Cyanidin 3-rutinoside defibrillated bovine serum albumin under the glycation-promoting conditions: A study with multispectral, microstructural, and computational analysis.

Findings small molecules with protein disaggregation effects are lately needed. For the first time, we studied the in vitro-antifibrillogenic effects of cyanidin 3-rutinoside (C3R), purified from mulberry fruits, on bovine serum albumin (BSA) under aggregation-promoting conditions, using multispectral, microstructure, and molecular docking approaches.
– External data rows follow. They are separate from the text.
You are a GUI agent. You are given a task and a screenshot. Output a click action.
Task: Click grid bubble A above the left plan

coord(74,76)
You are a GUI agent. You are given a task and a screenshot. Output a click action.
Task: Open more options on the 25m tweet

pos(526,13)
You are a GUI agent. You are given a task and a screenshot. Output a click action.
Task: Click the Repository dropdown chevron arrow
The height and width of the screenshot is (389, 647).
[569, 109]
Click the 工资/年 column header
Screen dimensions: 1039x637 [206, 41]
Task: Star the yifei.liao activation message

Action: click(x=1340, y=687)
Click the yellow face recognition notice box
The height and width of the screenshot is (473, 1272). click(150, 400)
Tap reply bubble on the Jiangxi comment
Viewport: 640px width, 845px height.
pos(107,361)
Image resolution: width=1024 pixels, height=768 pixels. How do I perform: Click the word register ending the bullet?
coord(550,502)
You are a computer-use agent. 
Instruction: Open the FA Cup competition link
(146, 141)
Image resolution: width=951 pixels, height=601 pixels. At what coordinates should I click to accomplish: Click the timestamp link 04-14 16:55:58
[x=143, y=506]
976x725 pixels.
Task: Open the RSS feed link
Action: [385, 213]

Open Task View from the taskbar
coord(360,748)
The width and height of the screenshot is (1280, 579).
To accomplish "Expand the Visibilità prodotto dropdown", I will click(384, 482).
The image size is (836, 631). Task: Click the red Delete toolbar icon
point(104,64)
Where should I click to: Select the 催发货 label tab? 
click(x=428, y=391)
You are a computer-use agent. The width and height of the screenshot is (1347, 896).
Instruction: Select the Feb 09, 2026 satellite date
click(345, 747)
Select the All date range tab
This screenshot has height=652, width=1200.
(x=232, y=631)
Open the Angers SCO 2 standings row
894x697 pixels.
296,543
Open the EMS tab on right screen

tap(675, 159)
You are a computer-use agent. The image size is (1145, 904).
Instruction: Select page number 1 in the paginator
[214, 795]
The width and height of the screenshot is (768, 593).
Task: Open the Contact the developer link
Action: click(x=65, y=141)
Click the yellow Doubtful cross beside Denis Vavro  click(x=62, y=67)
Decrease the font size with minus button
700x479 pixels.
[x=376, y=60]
Results showed that C3R dose-dependently inhibited BSA-aggregations under the glycation conditions through separating the size peak, influencing Trp-intensity and hydrophobicity, affecting cross-β-sheet conformations, and microstructural declining the aggregates of glycated-BSA. Throughout the underlying mechanism behind the disaggregation effects, C3R altered the secondary structure, SDS-PAGE-bands, and XRD-peaks of glycated-BSA aggregates, as well as interacted with some of lysyl and arginine (Lys114, Lys431, Arg427, and Arg185) glycation sites of BSA. Overall, these results unleash that monomeric anthocyanins restrict BSA-aggregations under the glycation conditions which can assist in the design of reasonable therapeutics and functional foods.